Activity – Please return the listing exactly as written, but without its pictures.

◆ ◆ ◆ ◆ ◆ ◆ ◆

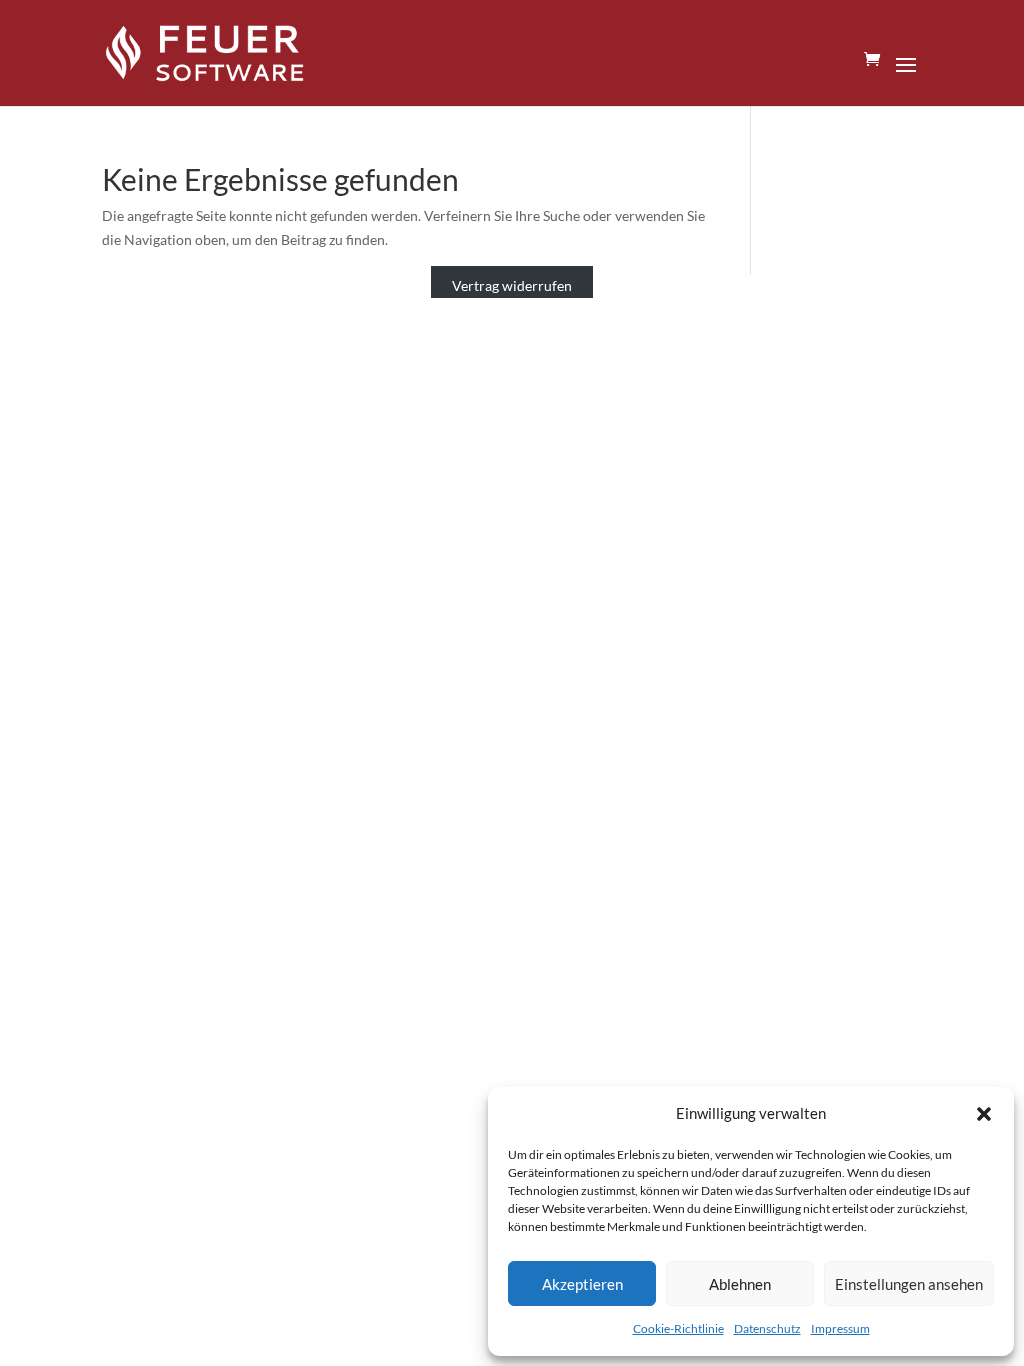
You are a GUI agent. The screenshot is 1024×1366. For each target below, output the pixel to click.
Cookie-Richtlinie (678, 1328)
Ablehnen (740, 1284)
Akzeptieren (582, 1284)
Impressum (840, 1328)
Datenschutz (767, 1328)
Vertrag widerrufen (512, 286)
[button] (984, 1114)
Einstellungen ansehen (909, 1284)
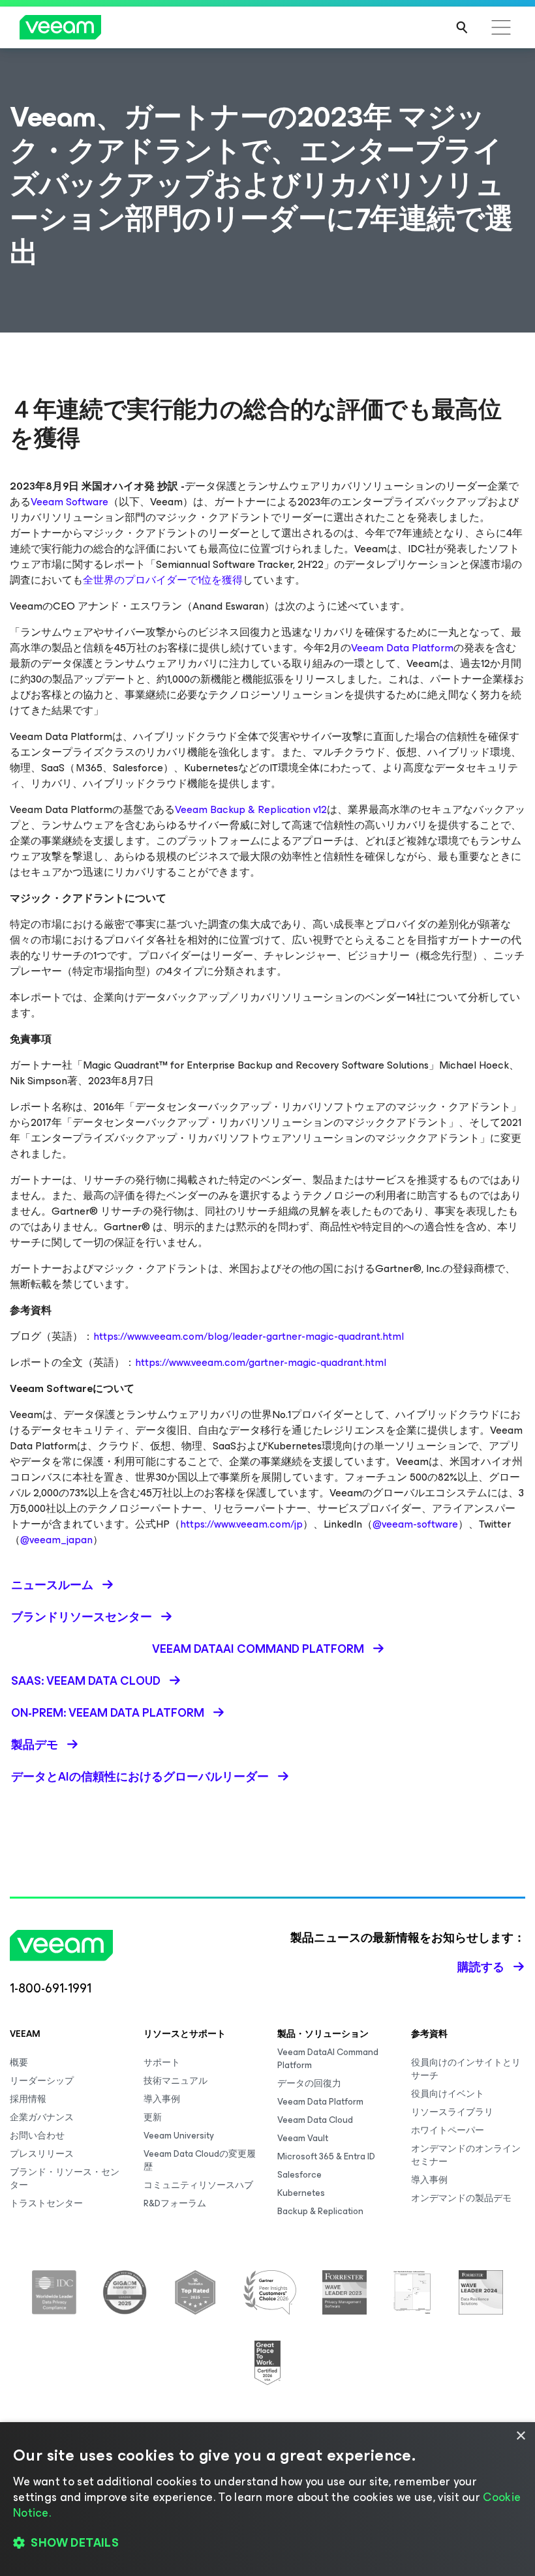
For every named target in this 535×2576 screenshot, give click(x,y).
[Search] (462, 27)
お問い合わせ (37, 2135)
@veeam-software (415, 1524)
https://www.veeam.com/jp (241, 1524)
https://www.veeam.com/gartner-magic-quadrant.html (260, 1362)
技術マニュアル (175, 2080)
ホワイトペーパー (447, 2130)
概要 (19, 2062)
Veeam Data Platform (402, 648)
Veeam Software (69, 502)
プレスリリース (42, 2153)
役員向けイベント (447, 2093)
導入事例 (162, 2099)
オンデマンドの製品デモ (461, 2198)
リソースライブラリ (452, 2112)
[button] (267, 2543)
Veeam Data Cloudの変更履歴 (200, 2160)
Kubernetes (301, 2192)
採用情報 (28, 2099)
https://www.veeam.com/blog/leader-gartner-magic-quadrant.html (248, 1336)
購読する (480, 1967)
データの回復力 (309, 2083)
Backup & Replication (320, 2211)
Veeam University (179, 2135)
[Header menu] (501, 27)
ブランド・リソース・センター (64, 2179)
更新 (153, 2117)
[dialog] (267, 2499)
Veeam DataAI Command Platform (327, 2059)
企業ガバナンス (42, 2117)
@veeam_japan (56, 1539)
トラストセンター (46, 2203)
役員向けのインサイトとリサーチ (466, 2069)
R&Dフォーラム (175, 2203)
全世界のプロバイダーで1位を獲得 (163, 580)
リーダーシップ (42, 2080)
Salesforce (299, 2174)
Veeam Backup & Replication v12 (251, 809)
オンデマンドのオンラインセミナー (466, 2155)
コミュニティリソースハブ (198, 2185)
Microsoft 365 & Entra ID (326, 2156)
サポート (162, 2062)
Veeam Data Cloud (315, 2119)
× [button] (520, 2436)
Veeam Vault (302, 2138)
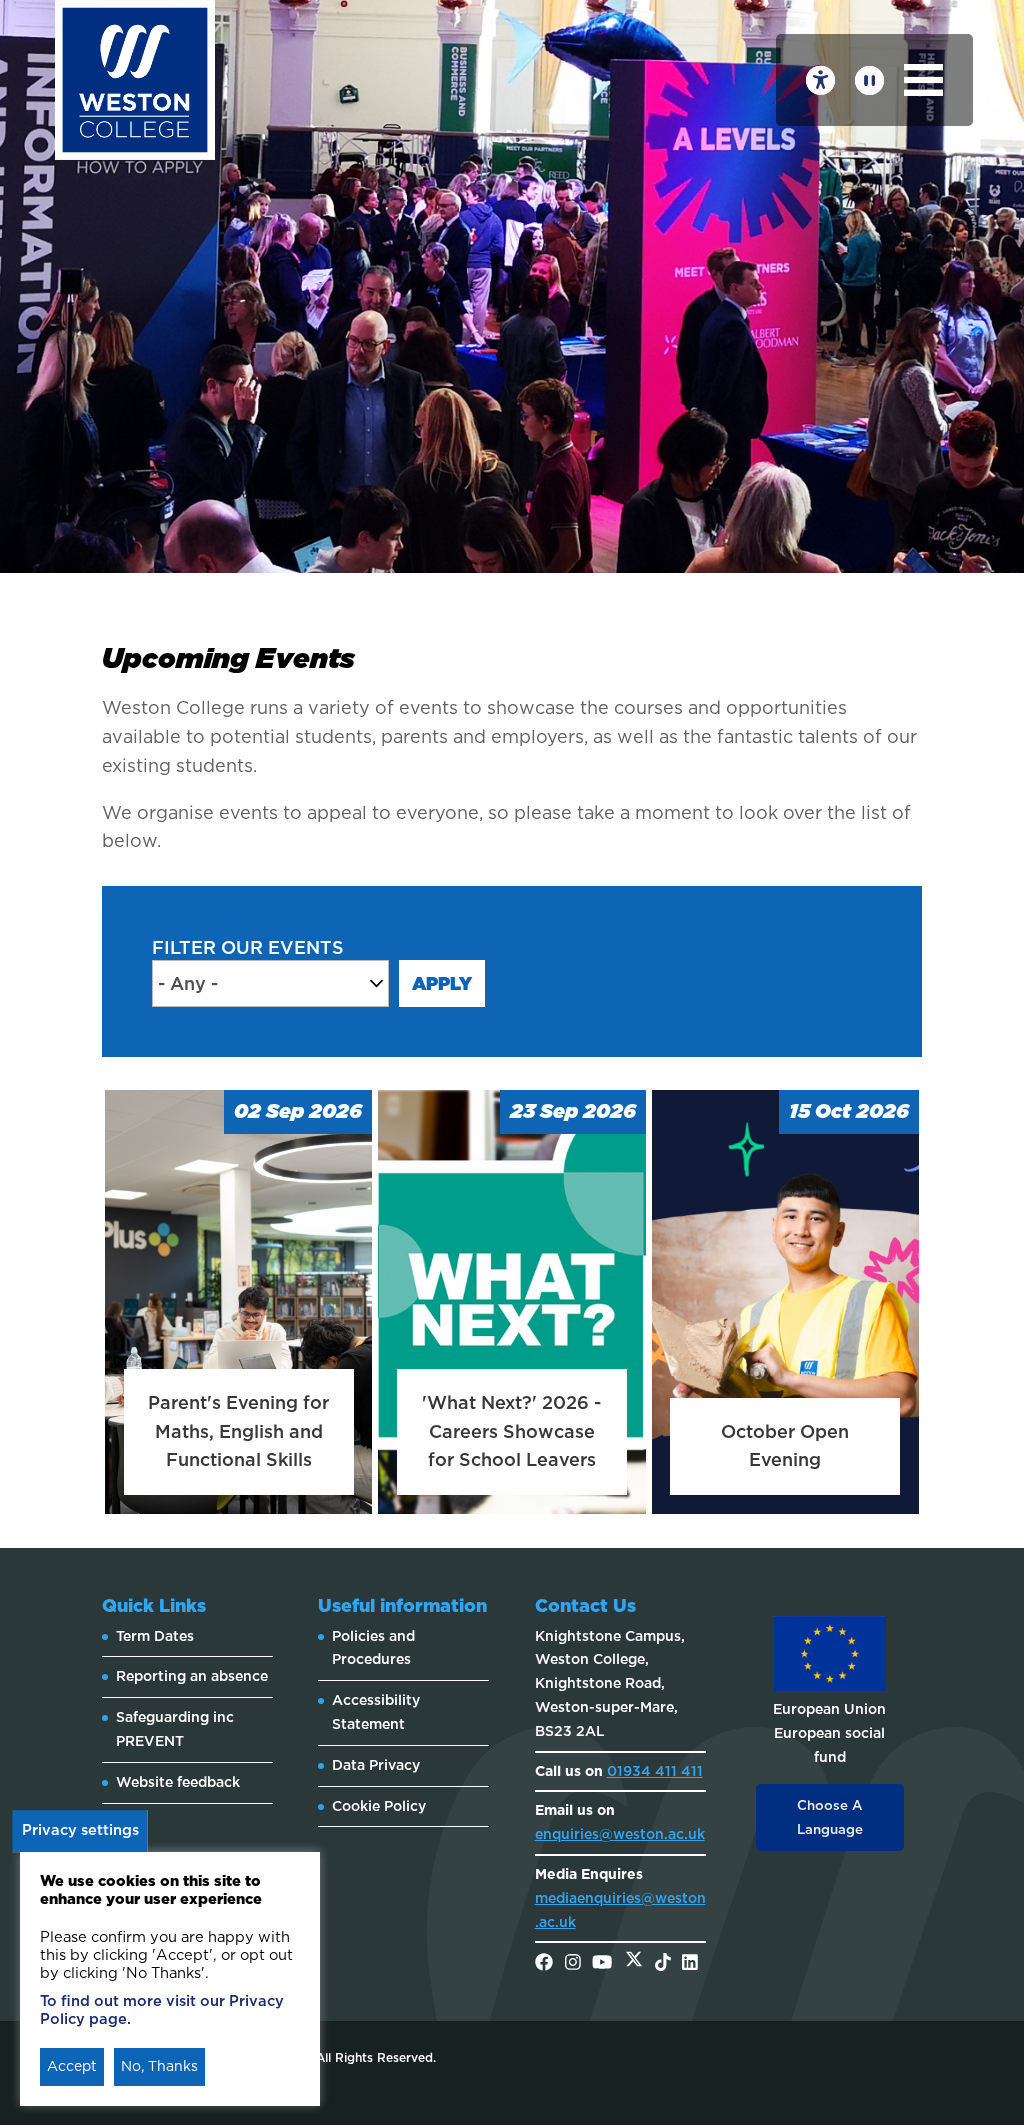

◆ ◆ ◆ ◆ ◆ ◆ ◆

Exercise result –
You are a GUI agent. The screenshot is 1024×1366. For each target below, output the pixel to click.
Cookie-Richtlinie (678, 1328)
Ablehnen (740, 1284)
Akzeptieren (582, 1284)
Impressum (840, 1328)
Datenschutz (767, 1328)
Vertrag widerrufen (512, 286)
[button] (984, 1114)
Einstellungen ansehen (909, 1284)
For every named target in this 535×2576 screenshot, give click(x,y).
[Search] (462, 27)
お問い合わせ (37, 2135)
@veeam-software (415, 1524)
https://www.veeam.com/jp (241, 1524)
https://www.veeam.com/gartner-magic-quadrant.html (260, 1362)
技術マニュアル (175, 2080)
ホワイトペーパー (447, 2130)
概要 (19, 2062)
Veeam Data Platform (402, 648)
Veeam Software (69, 502)
プレスリリース (42, 2153)
役員向けイベント (447, 2093)
導入事例 (162, 2099)
オンデマンドの製品デモ (461, 2198)
リソースライブラリ (452, 2112)
[button] (267, 2543)
Veeam Data Cloudの変更履歴 (200, 2160)
Kubernetes (301, 2192)
採用情報 (28, 2099)
https://www.veeam.com/blog/leader-gartner-magic-quadrant.html (248, 1336)
購読する (480, 1967)
データの回復力 (309, 2083)
Backup & Replication (320, 2211)
Veeam University (179, 2135)
[Header menu] (501, 27)
ブランド・リソース・センター (64, 2179)
更新 (153, 2117)
[dialog] (267, 2499)
Veeam DataAI Command Platform (327, 2059)
企業ガバナンス (42, 2117)
@veeam_japan (56, 1539)
トラストセンター (46, 2203)
役員向けのインサイトとリサーチ (466, 2069)
R&Dフォーラム (175, 2203)
全世界のプロバイダーで1位を獲得 (163, 580)
リーダーシップ (42, 2080)
Salesforce (299, 2174)
Veeam Backup & Replication v12 (251, 809)
オンデマンドのオンラインセミナー (466, 2155)
コミュニティリソースハブ (198, 2185)
Microsoft 365 & Entra ID (326, 2156)
サポート (162, 2062)
Veeam Data Cloud (315, 2119)
× [button] (520, 2436)
Veeam Vault (302, 2138)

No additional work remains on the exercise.